Tax strategies...I would have to disagree a bit. Clearly if you can earn more in profits than in tax savings, don't sell. That goes without saying. But one is a sure thing, the other is a maybe. You know you will be able to reduce gains with realized losses...you don't know you stock will pop after the first of the year.

You can always sell one stock and buy a competitor. ie...sell Seg and buy WDC. there is no reason to pay the government hard earned cash from realized gains when you have losses that you can take. You can't just look at the 30% savings in realized losses vs. 70% gains, you need to look athe compounded effect of the opportunity cost you lose in the money the government keeps in taxes.

I don't disgree entirely, but tax strategies are important. They are so unique to each trader, that it is impossible to come to generalization. The only generalization that could prudently be said is "if you can make more NET by holding the position, hold it".

Robert, it would not be great if SI had a spell checker. It would make the procss too time consuming. Part of having a great forum like this is that it is something that can be done quickly. If I had to check my spelling, i could never post half the messages that I do. I simply assume that most of us are reasonably intelligent and can get to the meaning of the question. The day we decide to make abook of all this, we can all chip in and hire a proof reader.

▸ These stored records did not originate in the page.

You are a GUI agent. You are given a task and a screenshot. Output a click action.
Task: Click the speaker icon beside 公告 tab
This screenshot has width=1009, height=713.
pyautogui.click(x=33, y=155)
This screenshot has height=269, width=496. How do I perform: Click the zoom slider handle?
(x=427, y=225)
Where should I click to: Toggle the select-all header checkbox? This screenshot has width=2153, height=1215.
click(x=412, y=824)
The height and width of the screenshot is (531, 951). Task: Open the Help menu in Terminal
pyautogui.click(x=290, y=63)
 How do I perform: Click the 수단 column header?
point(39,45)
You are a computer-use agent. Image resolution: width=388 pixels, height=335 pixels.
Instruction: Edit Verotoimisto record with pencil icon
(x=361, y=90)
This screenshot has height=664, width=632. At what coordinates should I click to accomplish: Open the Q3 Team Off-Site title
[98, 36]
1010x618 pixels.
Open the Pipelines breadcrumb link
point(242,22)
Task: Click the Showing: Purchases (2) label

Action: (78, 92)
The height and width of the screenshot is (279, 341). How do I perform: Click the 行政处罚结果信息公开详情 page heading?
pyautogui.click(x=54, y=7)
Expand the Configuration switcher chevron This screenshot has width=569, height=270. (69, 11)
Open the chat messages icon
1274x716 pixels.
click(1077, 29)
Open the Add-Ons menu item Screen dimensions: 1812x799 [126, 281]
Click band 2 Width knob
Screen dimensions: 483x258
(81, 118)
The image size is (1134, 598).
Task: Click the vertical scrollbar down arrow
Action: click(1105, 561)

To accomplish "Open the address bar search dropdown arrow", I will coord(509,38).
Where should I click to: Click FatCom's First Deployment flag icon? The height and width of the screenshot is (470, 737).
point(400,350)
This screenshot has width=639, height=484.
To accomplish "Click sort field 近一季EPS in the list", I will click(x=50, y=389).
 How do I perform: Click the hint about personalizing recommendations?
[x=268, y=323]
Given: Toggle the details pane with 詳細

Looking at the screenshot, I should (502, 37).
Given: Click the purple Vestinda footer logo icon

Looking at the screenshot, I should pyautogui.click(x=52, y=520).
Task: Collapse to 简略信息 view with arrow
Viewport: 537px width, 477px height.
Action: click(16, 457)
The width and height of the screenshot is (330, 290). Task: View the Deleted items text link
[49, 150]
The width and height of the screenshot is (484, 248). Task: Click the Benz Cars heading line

Have a great weekend...Half time of the 49's game is over. jerry rice's decision to come back reminds of the strategy of invesitng 400% into two stocks. You are either a hero or your career is over. I love Jerry rice...but he made a bad choice...the team was doing great and still is doing great without him. He is done forever.
Regards
steve@yamner.com



To: Richard Estes who wrote (2336)1/12/1998 9:23:00 AM
From: TFF  Read Replies (1) | Respond to of 12617
 
Richard: The point is that you do not have the option to excercise a risk management strategy which is line with the returns you are trying to achieve.

Let's assume you typically have a stop loss limit order in @ - 5%. If you hold a 1000 share of INTC long overnight, and it gaps down 10 bucks, you do not have the option to excercise stop lose order any
where close to -5%. You are now stuck with a HUGE paper lose and
a decision to:

1) Cut your loses and run.

2) WAIT and WISH for a rebound during the day at which point you may limit your lose.

3) WAIT and WISH for a rebound in the next few days at which point you may limit your lose.

ALL 3 options leave the Day Trader with an unwelcomed state of mind. He/She is shaken and hopefully not stirred. Most likely unable to trade properly until at best the trade has been covered, at worst for a few days or longer.

Assume the best, and the stock gaps up. The Day Trader is seduced to hold overnight more frequently and become comfortable with the added risk.

IMHO the Day Trader becomes a LOSER in either case.